## Set problem
Retype the lines below exactly, from the line with "Given: Click the" to the line with "Click the 가격", both included. Leave the pictures out of your copy.

## Provided data

......

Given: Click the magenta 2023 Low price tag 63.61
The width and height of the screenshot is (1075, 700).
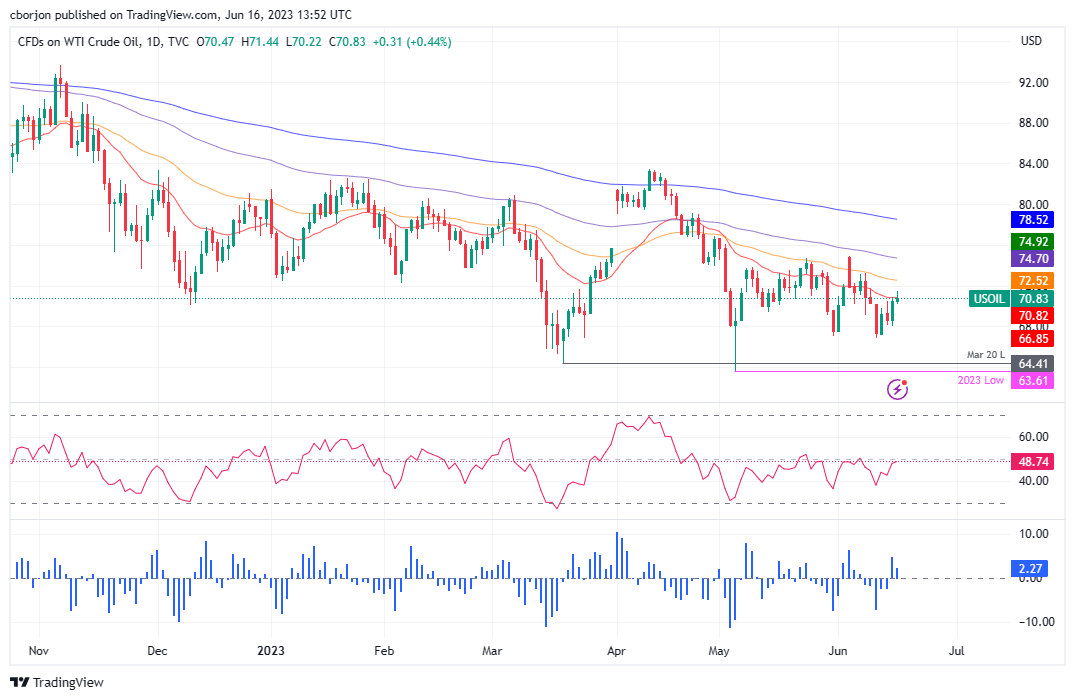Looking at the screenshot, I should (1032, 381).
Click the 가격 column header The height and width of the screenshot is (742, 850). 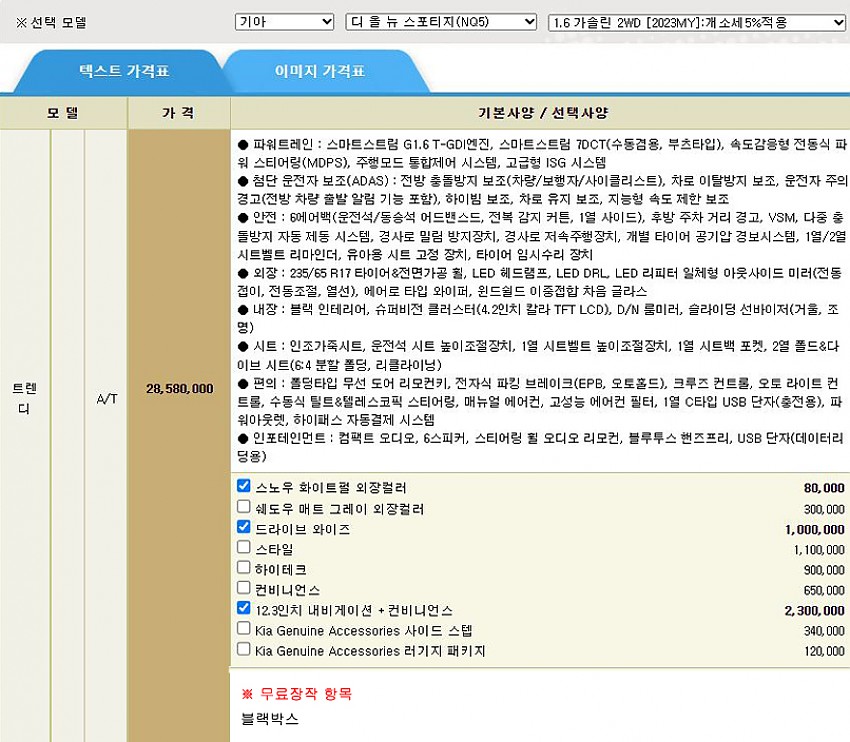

......

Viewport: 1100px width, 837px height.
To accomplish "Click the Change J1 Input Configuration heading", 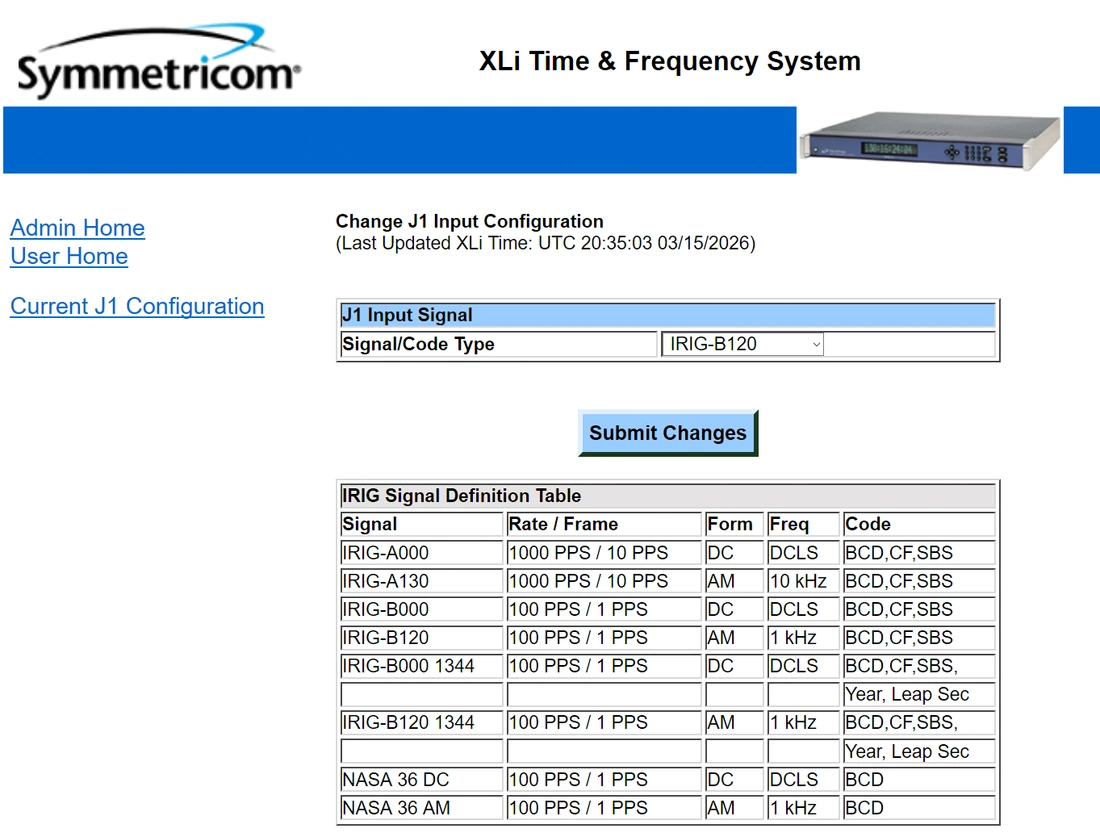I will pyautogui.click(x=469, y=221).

......

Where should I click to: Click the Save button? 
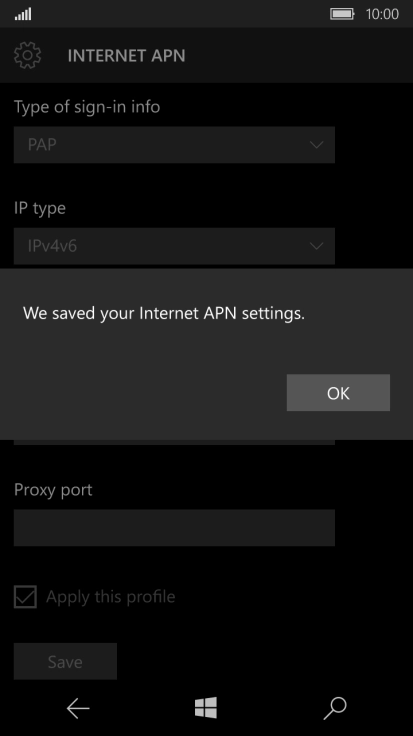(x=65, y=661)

......

## Task output
Given: Click the magenta 2023 Low price tag 63.61
The width and height of the screenshot is (1075, 700).
Looking at the screenshot, I should (1032, 381).
Click the 가격 column header The height and width of the screenshot is (742, 850). 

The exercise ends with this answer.